The number (2) of errors used as a reference at the time of reproduction (verify read) for confirmation immediately after recording is set smaller than the maximum correction capability (8). As a result, a margin for an increase in the number of errors due to a secular change or the like after recording can be further increased.

The present invention can be applied to a case where information is recorded / reproduced on a disc other than the optical disc.

[Effect] As described above, according to the present invention, when the number of errors in digital data is equal to or less than a predetermined number, the error correction means corrects the error, and when the number of errors in digital data is larger than the predetermined number, the operation is performed. Since the means is configured to correct the error, the error correction in the low error rate range can be corrected by the arithmetic means, and the error correction in the high error rate range is performed at high speed. Speed can be increased. Further, since the size of the error to be corrected by the error correction means is small, there is an effect that the error correction means can be simplified.

BRIEF DESCRIPTION OF THE DRAWINGS FIG. 1 is a block diagram of a disk drive according to the present invention, FIGS. 2 and 3 are flowcharts thereof, and FIG. 4 is an explanatory diagram of its sectors.
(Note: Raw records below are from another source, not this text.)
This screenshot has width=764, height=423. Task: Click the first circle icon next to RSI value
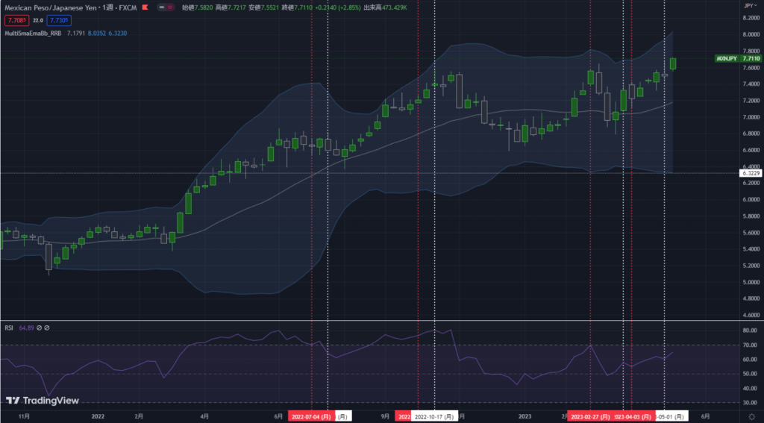[39, 327]
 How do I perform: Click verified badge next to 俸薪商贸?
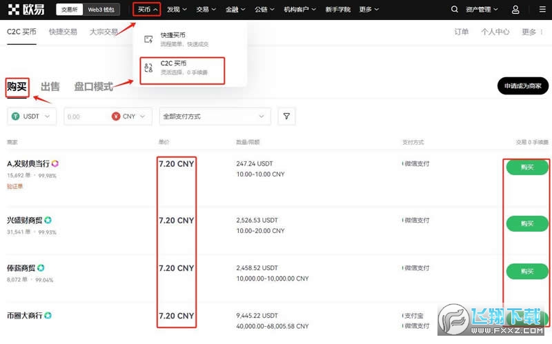tap(41, 267)
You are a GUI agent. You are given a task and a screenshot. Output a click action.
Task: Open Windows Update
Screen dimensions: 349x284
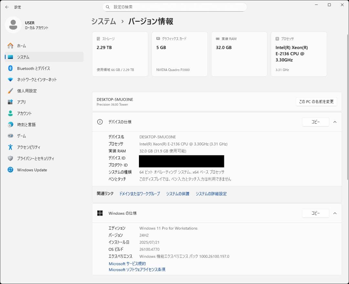point(32,170)
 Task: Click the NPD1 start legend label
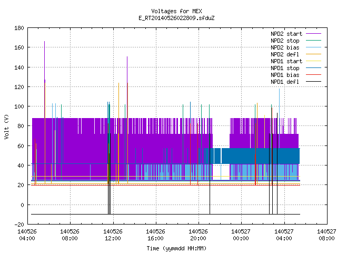point(286,61)
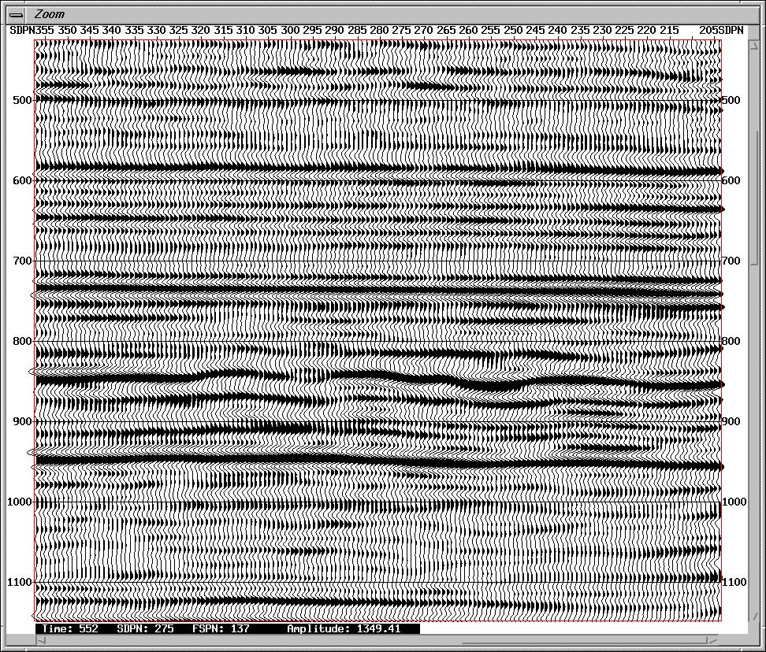766x652 pixels.
Task: Click the Time: 552 status readout
Action: (x=70, y=628)
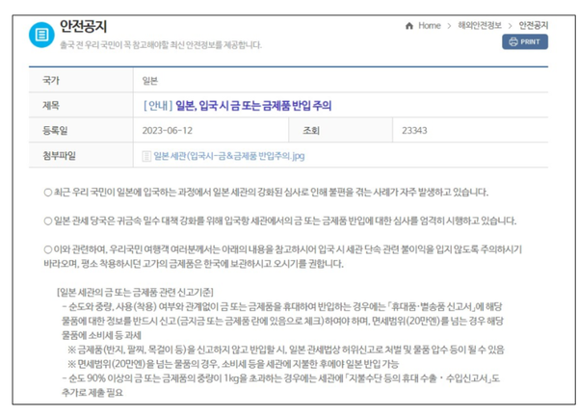Go to Home via breadcrumb text

[x=430, y=26]

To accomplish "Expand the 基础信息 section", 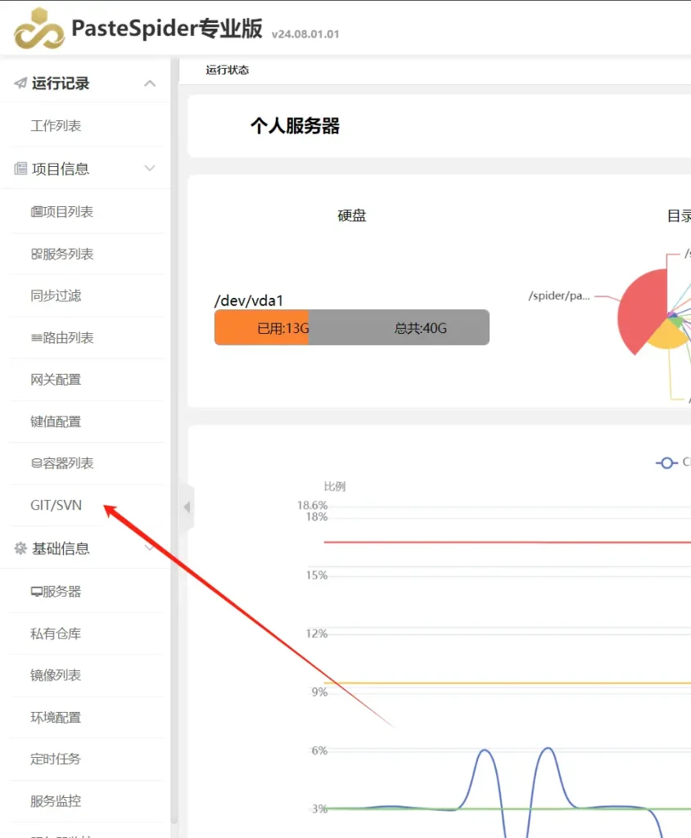I will click(149, 548).
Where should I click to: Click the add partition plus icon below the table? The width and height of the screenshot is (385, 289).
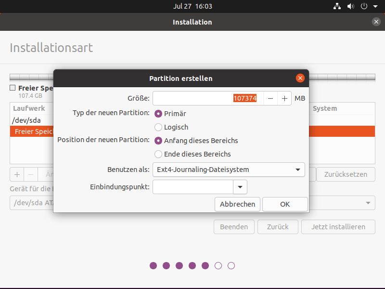[x=17, y=174]
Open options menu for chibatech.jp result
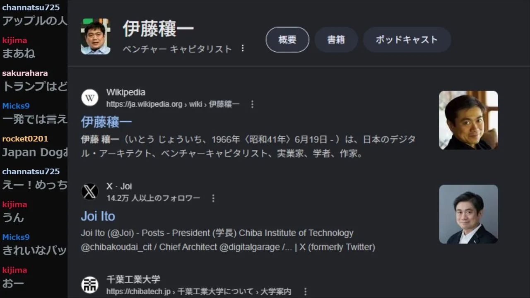530x298 pixels. point(305,291)
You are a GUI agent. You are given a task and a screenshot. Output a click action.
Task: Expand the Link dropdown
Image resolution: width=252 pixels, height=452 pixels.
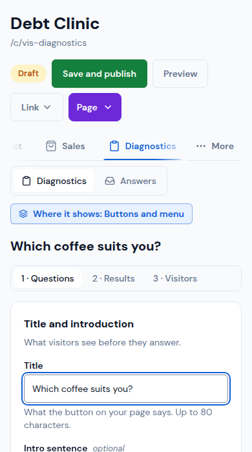tap(37, 107)
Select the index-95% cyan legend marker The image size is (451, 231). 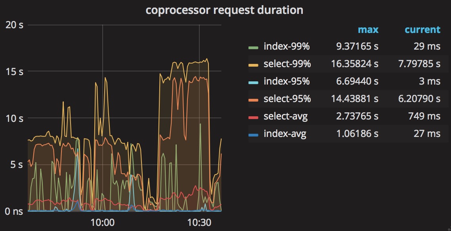click(252, 81)
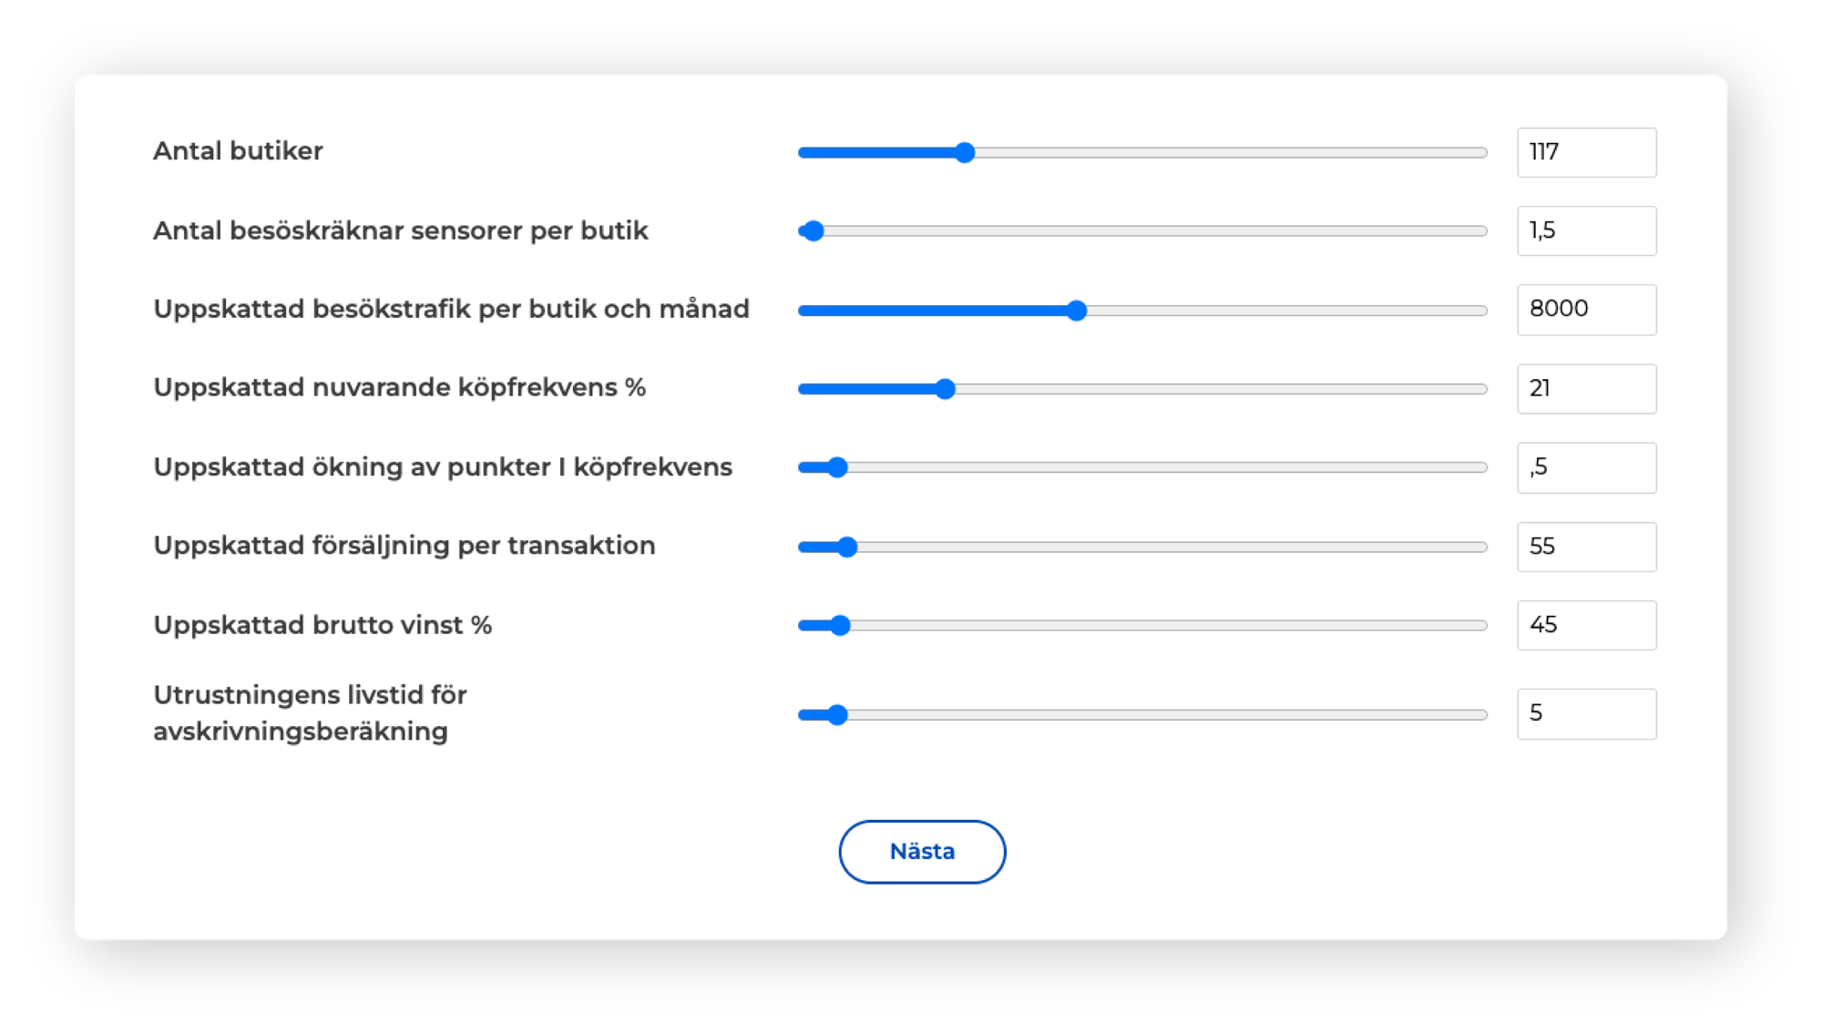Screen dimensions: 1822x1034
Task: Click the Nästa button
Action: (920, 851)
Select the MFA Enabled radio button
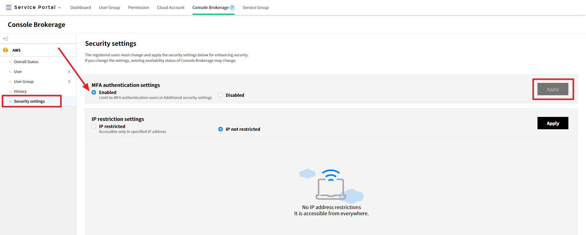The image size is (586, 235). click(94, 92)
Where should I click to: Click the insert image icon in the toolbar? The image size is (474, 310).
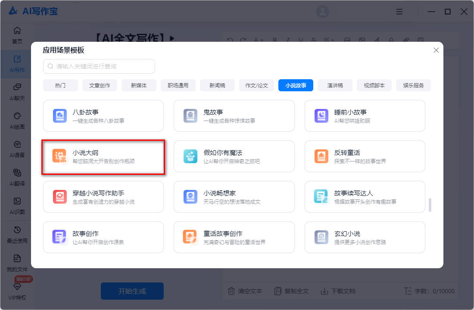(x=347, y=39)
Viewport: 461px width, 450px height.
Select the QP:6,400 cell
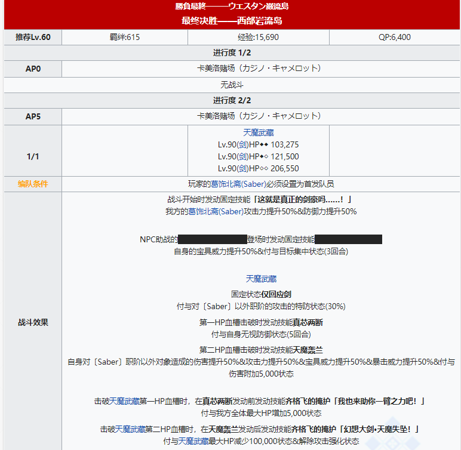(395, 37)
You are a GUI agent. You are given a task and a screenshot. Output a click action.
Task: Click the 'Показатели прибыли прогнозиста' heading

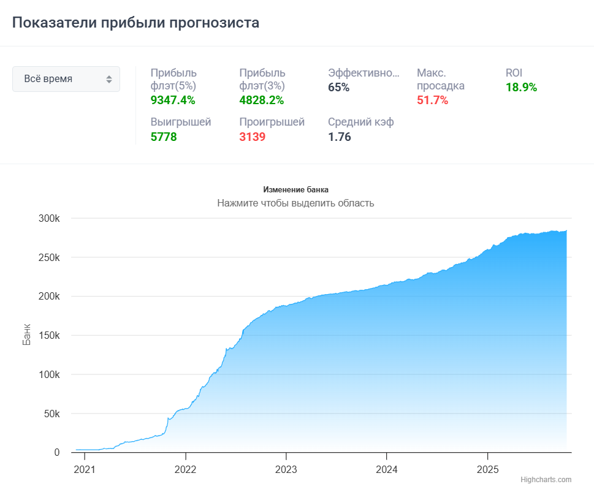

DESCRIPTION OF SYMBOLS 1 ... Optical disk 2 ... Modulation / demodulation circuit 3 ... Error detection and correction circuit 4 ... Memory 5 ... CPU 6 ... Host computer 7 ... Interface 8 ... Memory

Claims (1)

(57) [Claims] 1. A disk apparatus for recording and reproducing predetermined digital data in a plurality of sectors on a disk, a memory for storing the reproduced digital data, and correcting an error in the digital data stored in the memory. Error correction means, and arithmetic means for performing a predetermined operation in accordance with a predetermined program, wherein when the number of errors in the digital data is equal to or less than a predetermined number, the error correction means corrects the error, and corrects the error in the digital data. The disk device, wherein the arithmetic means corrects the error when the number is larger than a predetermined number.